→ **TASK GOAL**
Across the entries below, work out how many lines contain "computer". Please give the number only.

→ **INFORMATION SUPPLIED**
Content starts

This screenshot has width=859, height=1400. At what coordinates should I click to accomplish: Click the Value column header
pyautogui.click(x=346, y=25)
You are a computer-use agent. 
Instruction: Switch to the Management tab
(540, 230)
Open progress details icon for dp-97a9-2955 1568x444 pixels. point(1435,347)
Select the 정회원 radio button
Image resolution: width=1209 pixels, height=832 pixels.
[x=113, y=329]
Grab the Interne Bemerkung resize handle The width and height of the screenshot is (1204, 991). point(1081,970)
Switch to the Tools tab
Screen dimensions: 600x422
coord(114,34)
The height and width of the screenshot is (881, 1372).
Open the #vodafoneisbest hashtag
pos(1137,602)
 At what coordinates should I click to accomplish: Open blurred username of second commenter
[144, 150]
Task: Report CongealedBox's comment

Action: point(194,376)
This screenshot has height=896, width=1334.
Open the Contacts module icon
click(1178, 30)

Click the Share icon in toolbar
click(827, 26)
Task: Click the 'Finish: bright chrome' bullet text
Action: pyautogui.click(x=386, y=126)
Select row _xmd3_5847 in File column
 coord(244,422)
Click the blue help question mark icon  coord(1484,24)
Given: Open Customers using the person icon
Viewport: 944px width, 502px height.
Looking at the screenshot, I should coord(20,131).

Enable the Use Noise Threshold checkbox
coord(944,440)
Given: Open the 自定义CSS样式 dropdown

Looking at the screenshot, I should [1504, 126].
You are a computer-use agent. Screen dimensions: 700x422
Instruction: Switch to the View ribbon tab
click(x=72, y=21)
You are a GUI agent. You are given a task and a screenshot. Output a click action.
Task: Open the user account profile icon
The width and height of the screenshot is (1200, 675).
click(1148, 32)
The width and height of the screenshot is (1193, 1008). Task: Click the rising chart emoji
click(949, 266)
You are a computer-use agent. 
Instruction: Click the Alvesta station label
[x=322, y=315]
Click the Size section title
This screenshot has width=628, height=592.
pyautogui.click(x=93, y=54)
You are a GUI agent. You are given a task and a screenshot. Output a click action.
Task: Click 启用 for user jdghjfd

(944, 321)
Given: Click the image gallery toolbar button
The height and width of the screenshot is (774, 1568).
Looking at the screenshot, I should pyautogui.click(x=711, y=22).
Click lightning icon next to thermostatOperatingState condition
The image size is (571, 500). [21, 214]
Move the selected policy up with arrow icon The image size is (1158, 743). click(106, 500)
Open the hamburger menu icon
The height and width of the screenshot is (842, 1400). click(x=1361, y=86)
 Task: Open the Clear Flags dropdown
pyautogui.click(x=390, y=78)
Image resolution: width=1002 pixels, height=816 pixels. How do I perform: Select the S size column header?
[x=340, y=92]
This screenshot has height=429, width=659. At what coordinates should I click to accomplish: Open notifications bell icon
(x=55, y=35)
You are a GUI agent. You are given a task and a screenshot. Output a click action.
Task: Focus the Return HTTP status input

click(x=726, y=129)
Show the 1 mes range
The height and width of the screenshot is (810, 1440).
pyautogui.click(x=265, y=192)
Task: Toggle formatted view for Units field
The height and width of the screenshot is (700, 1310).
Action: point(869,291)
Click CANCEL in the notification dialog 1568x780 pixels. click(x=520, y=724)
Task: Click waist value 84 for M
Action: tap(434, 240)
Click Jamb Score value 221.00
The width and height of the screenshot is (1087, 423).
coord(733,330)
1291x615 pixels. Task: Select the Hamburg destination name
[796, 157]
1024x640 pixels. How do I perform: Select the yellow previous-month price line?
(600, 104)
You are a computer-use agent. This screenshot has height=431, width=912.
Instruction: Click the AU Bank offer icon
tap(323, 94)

Content ends

→ **EXERCISE RESPONSE**
4